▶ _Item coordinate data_
▼

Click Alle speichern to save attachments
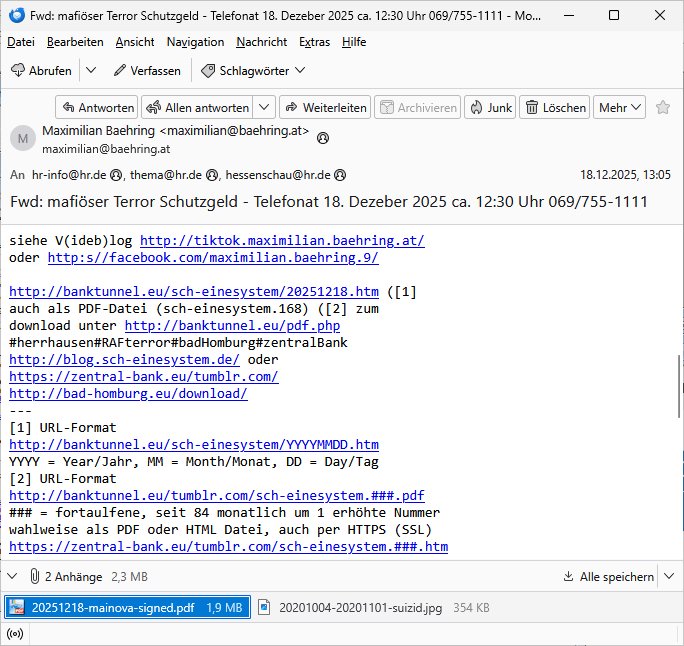684x646 pixels. pyautogui.click(x=609, y=576)
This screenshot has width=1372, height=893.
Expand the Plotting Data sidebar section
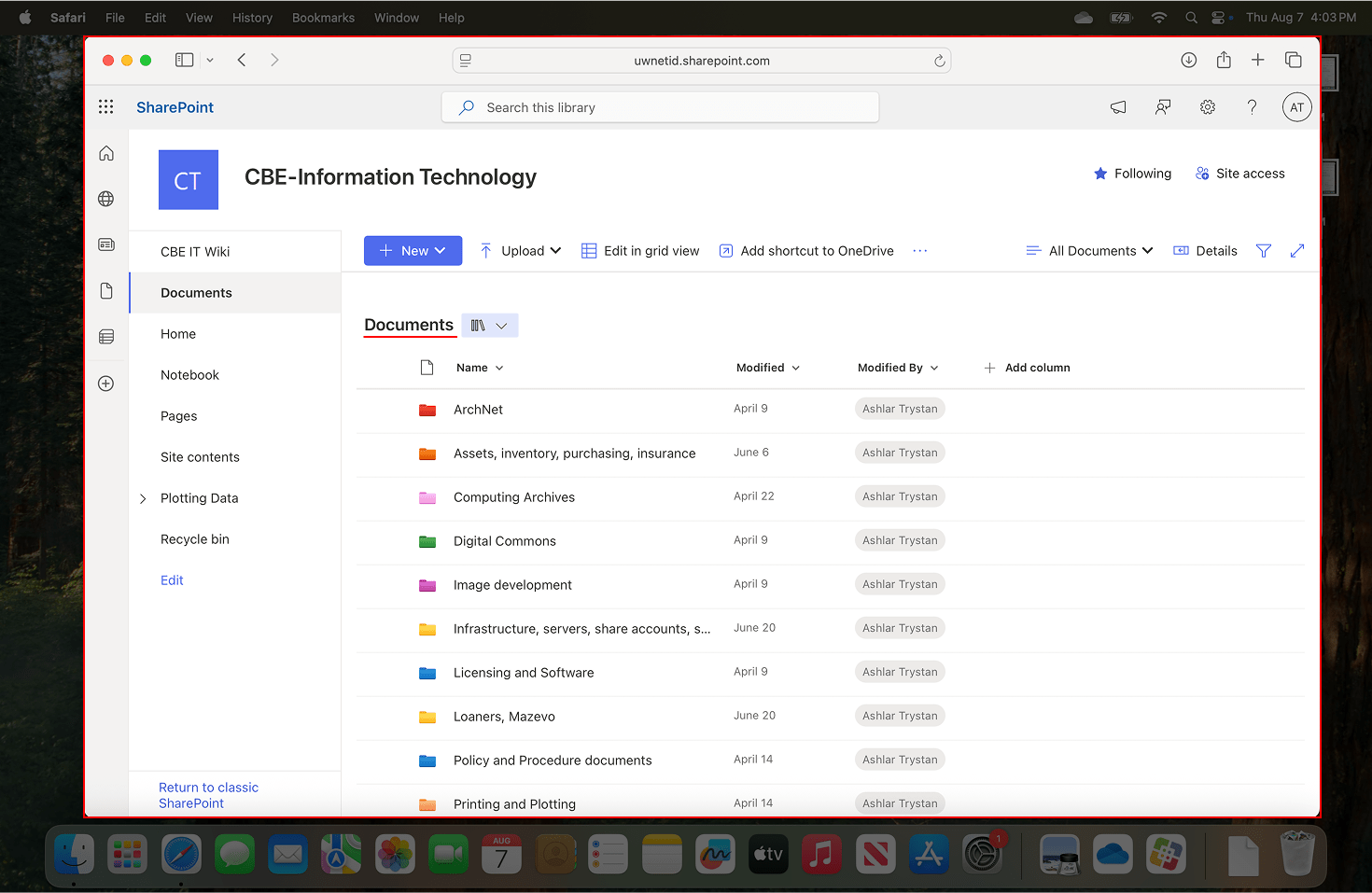pyautogui.click(x=142, y=497)
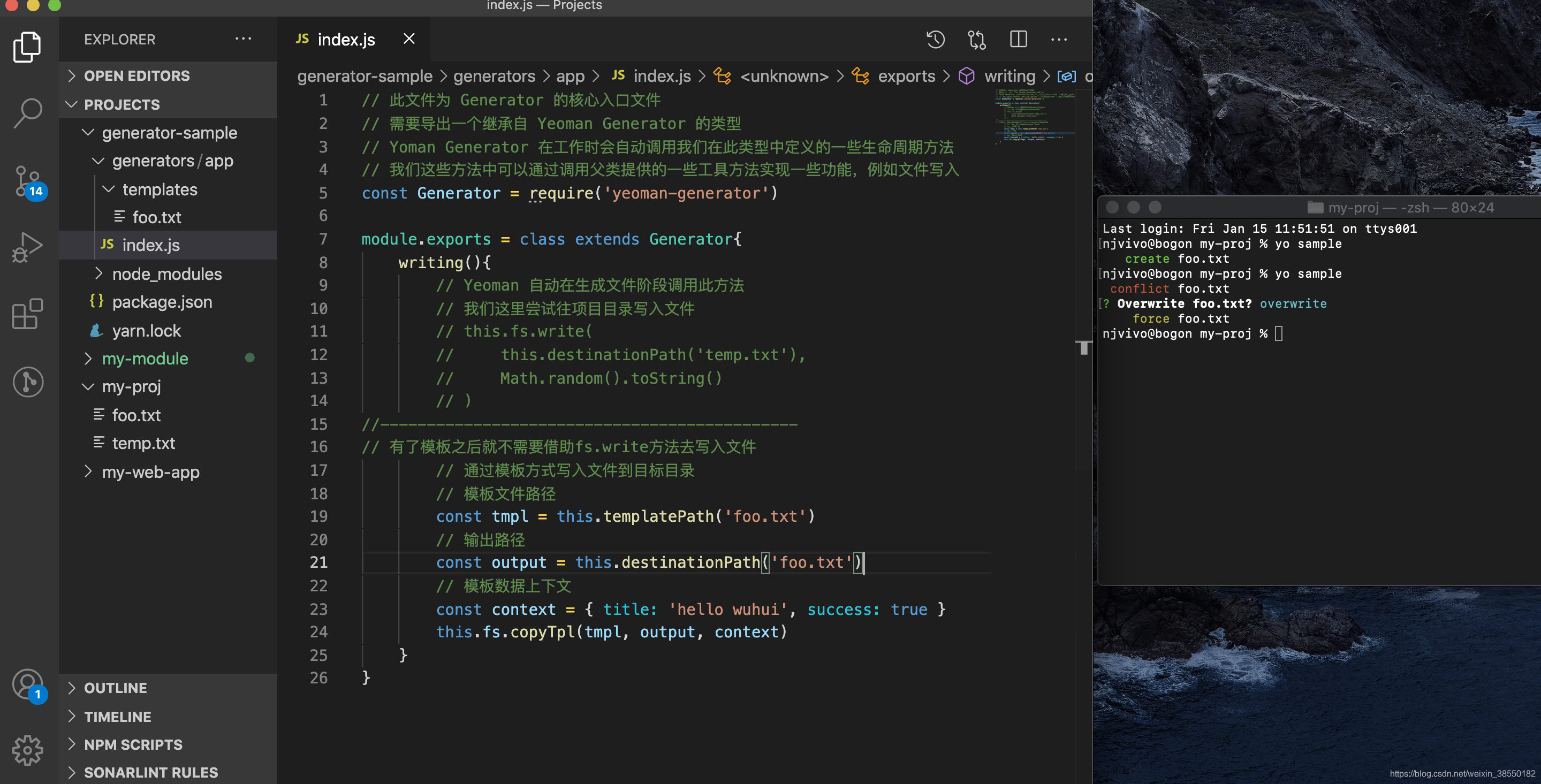Open timeline history icon in editor tab

point(936,39)
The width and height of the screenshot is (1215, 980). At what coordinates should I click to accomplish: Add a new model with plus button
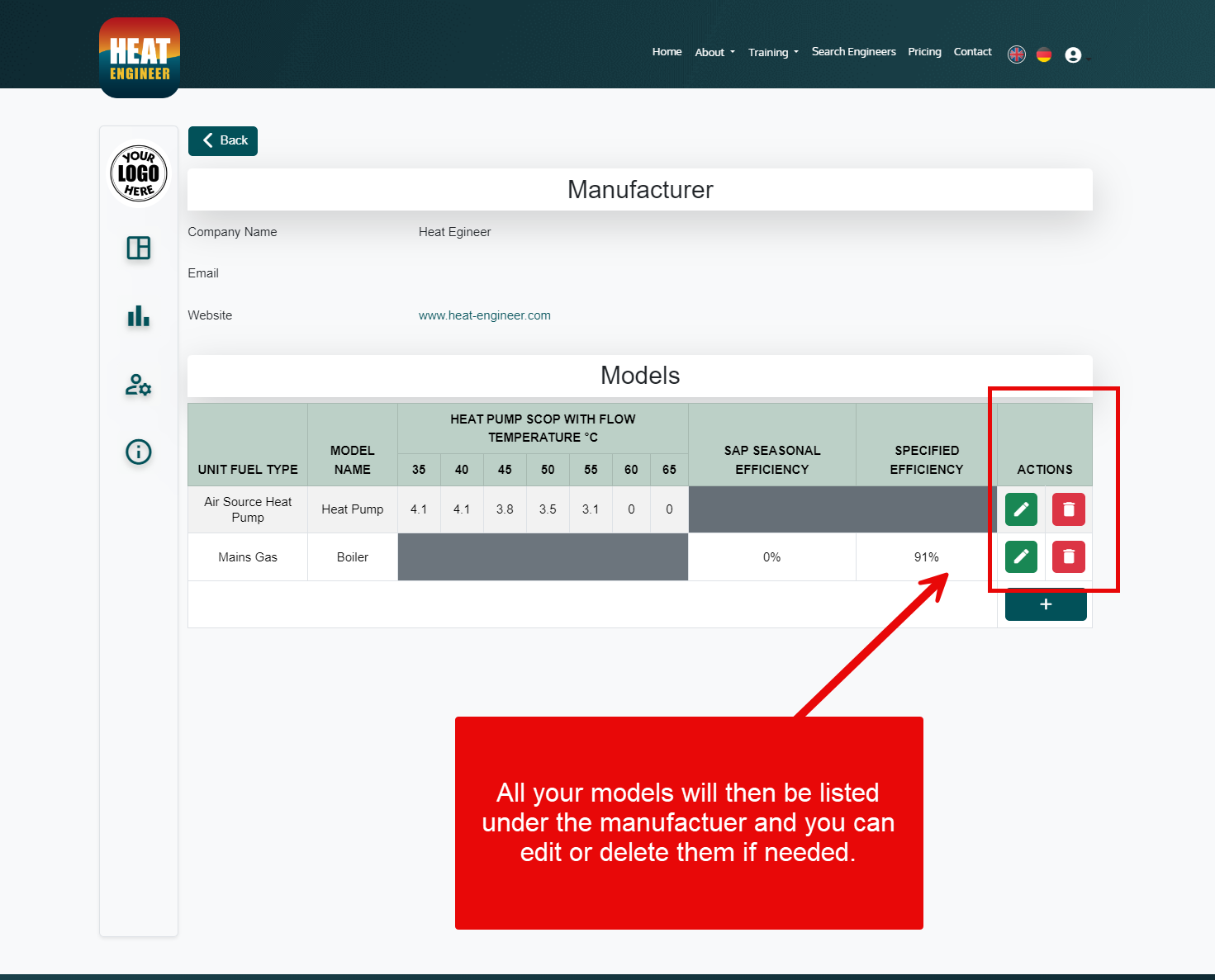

▲

▶ _The problem_
Copy out every line of the entries above word for word, leaving out the pictures.

▶ _Complete answer_
Click Alle speichern to save attachments
684x646 pixels. pyautogui.click(x=609, y=576)
This screenshot has width=1372, height=893.
Expand the Plotting Data sidebar section
pyautogui.click(x=142, y=497)
Open timeline history icon in editor tab

point(936,39)
The width and height of the screenshot is (1215, 980). At what coordinates should I click to accomplish: Add a new model with plus button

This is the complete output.